◆ **DATASET RECORDS**:

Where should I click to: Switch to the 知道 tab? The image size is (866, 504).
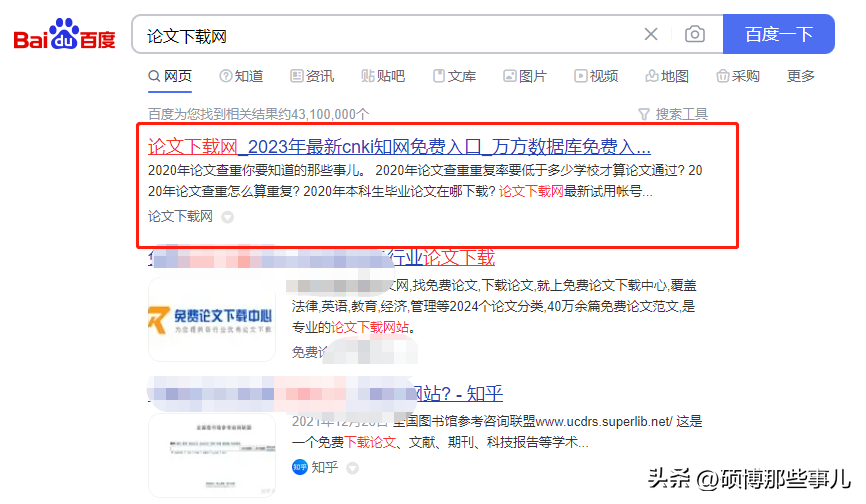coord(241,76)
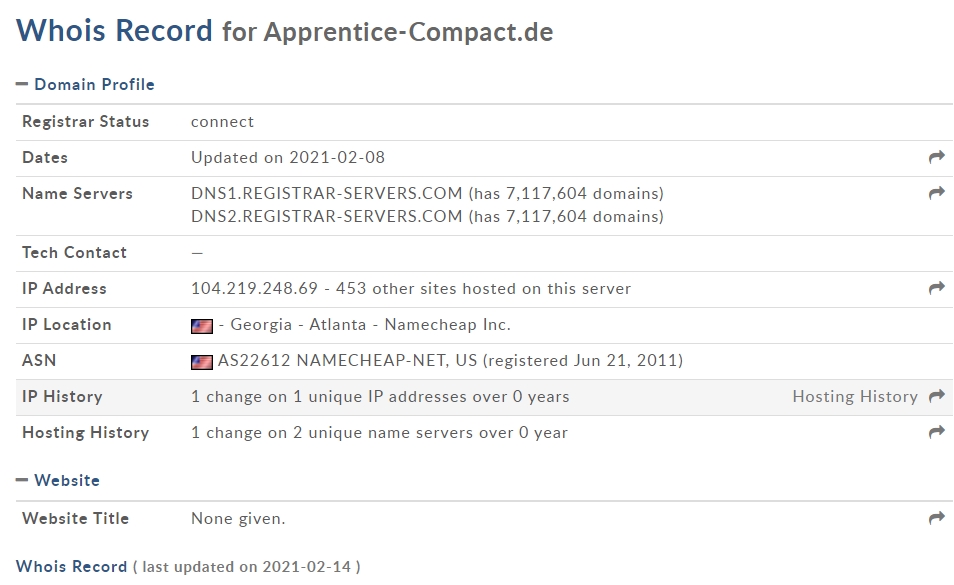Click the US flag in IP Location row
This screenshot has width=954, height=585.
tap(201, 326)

◆ **PROBLEM**:
Every record above must be printed exactly, except for its images.

◆ **OUTPUT OF THE TASK**:
Where should I click to: Switch to the 知道 tab? The image size is (866, 504).
coord(241,76)
Click the US flag in IP Location row
This screenshot has width=954, height=585.
tap(201, 326)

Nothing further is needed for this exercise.